La Fondation Cartier-Bresson poursuit là son exploration méticuleuse de la sphère Cartier-Bresson, entamée avec la restitution de l’exposition de la galerie Julien Levy de 1934 à New York. La belle sélection de vintages de Levitt (en grande partie de la collection Laurence Miller) retrouve pleinement cette complicité de jadis entre Helen et Henri.

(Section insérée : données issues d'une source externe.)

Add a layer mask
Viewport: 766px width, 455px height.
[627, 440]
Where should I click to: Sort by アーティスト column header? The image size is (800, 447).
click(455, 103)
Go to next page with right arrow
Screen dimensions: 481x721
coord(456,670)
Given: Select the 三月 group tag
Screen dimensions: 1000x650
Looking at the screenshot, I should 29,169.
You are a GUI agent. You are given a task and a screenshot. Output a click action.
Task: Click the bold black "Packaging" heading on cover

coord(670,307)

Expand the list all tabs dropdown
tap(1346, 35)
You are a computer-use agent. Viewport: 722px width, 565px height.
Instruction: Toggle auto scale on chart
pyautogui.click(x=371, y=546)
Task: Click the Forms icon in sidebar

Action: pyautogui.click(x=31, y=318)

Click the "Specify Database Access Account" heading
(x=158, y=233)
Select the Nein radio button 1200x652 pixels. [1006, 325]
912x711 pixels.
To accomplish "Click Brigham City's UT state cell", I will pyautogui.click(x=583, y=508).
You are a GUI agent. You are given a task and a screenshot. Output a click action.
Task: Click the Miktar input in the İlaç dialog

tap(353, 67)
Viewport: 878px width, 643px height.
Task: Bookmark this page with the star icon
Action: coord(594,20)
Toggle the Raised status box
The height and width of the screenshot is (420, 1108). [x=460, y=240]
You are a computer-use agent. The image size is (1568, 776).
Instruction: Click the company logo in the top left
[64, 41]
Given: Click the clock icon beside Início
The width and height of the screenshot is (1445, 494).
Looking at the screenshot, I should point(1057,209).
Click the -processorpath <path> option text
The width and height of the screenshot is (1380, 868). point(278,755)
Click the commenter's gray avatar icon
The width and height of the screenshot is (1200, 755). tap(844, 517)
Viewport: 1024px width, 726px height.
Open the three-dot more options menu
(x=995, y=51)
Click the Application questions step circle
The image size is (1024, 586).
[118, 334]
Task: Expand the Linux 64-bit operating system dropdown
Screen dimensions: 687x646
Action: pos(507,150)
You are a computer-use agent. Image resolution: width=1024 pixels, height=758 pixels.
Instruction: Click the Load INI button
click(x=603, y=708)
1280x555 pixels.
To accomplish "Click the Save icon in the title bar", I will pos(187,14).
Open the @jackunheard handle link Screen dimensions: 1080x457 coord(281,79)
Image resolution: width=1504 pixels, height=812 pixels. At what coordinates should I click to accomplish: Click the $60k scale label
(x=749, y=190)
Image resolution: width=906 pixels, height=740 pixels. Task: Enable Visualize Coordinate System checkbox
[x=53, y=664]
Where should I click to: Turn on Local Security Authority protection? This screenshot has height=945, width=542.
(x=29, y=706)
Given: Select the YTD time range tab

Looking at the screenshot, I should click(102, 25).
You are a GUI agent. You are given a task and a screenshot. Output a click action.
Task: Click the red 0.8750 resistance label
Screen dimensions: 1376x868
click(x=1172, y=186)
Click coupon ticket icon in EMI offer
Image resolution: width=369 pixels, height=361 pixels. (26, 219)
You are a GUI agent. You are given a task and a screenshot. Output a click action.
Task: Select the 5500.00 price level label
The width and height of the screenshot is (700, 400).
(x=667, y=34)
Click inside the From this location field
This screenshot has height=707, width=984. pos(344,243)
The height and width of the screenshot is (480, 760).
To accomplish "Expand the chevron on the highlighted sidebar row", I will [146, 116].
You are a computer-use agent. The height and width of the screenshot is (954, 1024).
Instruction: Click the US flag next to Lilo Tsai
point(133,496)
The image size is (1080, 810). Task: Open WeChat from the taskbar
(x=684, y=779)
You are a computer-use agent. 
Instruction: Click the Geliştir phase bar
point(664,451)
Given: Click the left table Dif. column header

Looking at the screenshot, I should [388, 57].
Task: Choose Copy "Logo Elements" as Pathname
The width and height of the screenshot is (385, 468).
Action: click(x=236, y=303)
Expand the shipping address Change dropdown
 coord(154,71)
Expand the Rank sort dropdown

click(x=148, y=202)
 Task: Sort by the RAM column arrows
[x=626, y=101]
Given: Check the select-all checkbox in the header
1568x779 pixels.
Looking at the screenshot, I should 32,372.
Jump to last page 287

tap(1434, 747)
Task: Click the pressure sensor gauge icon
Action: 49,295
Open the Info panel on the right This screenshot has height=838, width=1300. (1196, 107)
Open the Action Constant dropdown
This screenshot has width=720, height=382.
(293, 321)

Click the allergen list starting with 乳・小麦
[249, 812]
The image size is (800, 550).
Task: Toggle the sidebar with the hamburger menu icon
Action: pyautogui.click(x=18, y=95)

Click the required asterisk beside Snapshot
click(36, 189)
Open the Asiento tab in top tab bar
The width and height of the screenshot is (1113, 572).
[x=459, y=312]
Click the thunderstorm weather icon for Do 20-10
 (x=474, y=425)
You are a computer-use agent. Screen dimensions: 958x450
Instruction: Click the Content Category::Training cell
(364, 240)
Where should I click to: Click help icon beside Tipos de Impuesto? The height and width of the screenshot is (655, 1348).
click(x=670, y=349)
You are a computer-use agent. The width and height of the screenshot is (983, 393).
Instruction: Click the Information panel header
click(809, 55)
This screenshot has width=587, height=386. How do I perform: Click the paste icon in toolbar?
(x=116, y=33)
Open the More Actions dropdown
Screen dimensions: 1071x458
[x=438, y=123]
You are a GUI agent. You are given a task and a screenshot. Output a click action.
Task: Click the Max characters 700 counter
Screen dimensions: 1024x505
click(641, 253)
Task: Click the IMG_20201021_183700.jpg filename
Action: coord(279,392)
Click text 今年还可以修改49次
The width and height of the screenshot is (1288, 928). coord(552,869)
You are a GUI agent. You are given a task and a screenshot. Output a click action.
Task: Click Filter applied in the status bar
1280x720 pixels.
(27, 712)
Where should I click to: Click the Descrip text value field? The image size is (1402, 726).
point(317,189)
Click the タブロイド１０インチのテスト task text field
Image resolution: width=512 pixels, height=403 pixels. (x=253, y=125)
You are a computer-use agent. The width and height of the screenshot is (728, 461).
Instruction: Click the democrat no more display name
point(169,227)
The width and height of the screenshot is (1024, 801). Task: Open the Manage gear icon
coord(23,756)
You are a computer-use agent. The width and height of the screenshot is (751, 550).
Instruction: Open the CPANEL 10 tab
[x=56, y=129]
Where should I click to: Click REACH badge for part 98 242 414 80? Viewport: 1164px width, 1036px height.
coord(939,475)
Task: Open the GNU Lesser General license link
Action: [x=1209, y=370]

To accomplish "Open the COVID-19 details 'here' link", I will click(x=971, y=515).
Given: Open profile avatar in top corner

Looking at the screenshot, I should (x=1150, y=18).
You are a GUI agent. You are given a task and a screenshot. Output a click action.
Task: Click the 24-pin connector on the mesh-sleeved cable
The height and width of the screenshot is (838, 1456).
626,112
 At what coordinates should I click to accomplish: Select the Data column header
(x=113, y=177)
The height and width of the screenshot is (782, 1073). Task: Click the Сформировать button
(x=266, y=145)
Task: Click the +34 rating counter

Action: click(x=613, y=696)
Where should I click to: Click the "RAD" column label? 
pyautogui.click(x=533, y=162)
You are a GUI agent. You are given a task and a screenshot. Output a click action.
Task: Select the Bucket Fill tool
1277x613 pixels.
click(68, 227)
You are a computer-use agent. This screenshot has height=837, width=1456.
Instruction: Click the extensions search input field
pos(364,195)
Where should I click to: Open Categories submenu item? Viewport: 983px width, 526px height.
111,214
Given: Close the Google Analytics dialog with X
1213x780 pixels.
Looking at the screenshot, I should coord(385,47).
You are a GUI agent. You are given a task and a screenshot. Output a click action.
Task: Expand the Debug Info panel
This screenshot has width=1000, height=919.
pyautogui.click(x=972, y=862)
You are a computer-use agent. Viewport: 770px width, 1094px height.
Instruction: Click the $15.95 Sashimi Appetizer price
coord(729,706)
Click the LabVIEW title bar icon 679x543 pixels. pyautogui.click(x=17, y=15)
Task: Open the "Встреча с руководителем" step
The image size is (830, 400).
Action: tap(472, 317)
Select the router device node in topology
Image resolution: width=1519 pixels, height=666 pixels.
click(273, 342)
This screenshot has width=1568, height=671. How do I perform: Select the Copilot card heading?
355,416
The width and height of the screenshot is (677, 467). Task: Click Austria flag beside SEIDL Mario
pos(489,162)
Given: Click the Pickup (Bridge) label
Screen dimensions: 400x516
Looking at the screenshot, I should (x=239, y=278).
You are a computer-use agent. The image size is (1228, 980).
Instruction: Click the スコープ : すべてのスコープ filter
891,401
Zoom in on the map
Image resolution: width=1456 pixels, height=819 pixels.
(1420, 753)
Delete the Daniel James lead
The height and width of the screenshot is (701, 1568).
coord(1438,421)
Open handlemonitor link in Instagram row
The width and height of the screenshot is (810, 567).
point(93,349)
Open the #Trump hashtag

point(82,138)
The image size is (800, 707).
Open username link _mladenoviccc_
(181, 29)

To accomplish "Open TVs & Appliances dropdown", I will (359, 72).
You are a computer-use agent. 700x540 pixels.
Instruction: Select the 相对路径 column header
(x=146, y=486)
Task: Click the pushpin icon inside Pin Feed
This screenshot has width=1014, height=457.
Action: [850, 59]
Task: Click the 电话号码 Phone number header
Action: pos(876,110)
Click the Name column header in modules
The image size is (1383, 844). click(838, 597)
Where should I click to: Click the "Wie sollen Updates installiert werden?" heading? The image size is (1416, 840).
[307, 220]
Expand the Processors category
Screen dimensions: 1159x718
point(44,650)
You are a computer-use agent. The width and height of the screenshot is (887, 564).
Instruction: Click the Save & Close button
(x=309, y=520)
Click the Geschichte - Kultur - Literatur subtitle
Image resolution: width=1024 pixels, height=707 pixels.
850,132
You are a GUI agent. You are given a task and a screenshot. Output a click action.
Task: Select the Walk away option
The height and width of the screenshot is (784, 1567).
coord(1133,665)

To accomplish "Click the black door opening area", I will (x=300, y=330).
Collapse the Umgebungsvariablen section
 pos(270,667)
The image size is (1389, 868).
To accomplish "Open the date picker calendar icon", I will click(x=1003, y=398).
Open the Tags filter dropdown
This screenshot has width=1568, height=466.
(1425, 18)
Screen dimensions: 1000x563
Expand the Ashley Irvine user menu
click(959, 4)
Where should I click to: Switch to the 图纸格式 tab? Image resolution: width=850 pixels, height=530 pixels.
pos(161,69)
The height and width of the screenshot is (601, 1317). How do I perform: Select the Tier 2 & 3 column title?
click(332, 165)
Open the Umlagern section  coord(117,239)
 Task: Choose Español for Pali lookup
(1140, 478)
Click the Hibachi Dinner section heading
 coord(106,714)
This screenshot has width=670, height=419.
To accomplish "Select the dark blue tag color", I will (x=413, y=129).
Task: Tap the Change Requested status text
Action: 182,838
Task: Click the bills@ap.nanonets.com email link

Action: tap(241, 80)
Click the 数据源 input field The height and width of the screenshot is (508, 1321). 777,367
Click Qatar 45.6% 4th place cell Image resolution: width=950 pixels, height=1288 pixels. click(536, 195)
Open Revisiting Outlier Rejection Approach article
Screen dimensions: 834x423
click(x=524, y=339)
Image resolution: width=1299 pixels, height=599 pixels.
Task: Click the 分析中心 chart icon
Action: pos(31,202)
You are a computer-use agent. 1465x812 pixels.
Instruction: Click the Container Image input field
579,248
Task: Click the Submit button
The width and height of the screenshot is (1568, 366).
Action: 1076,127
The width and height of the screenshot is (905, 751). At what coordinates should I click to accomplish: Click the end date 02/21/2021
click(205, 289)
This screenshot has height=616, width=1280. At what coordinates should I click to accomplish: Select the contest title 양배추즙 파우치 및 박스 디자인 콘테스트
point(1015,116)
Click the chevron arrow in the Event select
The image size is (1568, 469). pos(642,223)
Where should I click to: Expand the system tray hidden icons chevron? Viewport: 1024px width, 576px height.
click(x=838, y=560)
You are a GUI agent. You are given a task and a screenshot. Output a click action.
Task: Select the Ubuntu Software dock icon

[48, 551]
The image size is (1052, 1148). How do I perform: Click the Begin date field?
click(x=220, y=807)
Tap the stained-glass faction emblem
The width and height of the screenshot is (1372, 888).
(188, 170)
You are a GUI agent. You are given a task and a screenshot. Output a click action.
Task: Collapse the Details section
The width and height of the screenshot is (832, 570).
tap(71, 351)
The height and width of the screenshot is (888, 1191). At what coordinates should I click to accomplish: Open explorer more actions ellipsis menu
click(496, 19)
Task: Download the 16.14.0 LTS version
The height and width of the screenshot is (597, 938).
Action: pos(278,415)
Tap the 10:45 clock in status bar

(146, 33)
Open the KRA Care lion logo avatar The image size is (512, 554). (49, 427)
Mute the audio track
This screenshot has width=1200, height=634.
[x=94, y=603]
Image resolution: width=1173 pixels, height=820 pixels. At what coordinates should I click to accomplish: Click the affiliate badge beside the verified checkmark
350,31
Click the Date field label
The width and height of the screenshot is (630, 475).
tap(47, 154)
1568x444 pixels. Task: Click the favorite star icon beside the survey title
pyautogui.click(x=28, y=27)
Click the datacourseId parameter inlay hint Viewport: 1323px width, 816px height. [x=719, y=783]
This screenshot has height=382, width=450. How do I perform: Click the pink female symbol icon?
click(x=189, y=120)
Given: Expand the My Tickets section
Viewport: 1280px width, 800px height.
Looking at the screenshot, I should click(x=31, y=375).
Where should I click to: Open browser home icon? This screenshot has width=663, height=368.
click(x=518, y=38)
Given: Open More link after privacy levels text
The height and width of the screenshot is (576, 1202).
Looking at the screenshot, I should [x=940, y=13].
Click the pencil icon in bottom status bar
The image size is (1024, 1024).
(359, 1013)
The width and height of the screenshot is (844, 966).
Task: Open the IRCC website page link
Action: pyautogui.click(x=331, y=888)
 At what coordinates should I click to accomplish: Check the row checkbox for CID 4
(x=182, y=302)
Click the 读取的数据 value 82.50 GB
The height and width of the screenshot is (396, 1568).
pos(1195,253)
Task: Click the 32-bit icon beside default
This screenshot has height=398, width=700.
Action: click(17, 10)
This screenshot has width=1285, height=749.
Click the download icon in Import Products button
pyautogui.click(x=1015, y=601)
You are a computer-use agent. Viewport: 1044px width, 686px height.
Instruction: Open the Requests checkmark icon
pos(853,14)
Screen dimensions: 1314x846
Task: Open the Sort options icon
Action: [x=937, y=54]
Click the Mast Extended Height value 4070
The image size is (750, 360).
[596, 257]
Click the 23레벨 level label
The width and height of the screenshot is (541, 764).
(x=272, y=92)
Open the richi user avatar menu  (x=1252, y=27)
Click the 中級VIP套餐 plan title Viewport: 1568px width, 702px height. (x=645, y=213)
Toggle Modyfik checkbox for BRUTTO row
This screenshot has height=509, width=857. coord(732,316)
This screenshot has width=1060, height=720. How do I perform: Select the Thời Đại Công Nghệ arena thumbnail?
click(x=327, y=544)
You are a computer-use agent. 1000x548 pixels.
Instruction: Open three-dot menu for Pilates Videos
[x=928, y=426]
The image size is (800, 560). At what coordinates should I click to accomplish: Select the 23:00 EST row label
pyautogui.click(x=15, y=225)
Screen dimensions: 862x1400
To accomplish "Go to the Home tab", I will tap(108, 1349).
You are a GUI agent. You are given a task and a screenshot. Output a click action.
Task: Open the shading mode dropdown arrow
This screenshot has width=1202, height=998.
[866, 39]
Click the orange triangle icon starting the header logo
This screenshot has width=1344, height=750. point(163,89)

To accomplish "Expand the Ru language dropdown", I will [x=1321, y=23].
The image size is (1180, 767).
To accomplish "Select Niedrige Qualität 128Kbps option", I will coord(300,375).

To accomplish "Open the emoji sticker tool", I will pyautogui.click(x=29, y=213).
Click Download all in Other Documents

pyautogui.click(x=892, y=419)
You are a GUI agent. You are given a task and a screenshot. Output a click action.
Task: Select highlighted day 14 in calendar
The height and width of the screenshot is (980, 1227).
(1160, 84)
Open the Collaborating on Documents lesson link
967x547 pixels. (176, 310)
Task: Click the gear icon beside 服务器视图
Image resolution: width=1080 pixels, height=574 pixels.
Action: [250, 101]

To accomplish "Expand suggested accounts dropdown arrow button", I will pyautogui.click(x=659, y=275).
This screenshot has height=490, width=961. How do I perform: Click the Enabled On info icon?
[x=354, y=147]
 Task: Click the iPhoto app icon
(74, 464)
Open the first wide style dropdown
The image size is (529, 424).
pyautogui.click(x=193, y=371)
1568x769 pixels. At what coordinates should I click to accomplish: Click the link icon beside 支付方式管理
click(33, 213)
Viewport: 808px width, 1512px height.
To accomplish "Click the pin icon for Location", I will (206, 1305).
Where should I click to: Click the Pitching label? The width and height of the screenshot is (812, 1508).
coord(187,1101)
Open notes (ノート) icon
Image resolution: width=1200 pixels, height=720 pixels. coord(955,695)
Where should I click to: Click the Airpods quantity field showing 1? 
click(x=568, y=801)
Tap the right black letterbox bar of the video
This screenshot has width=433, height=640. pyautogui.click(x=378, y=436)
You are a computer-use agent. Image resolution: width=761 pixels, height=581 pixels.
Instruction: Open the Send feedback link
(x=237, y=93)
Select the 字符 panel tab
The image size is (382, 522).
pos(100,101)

Jusque dans la projection du petit film muet que celle-ci réalise en 1952 avec James Agee (In the Street), un ballet d’activités enfantines incidemment sonorisé par les bruits de l’école adjacente à la fondation.

Helen Levitt

- Commissaire d’exposition : Agnès Sire - Nombre d’œuvres : une centaine, dont 30 en couleurs - Nombre de salles : 2

Helen Levitt

Jusqu’au 23 décembre, Fondation Henri Cartier-Bresson, 2, impasse Lebouis, 75014 Paris, tél. 01 56 80 27 00, www.henricartierbresson.org, tlj sauf lundi 13h-18h30, samedi 11h-18h45, mercredi 13h-20h30.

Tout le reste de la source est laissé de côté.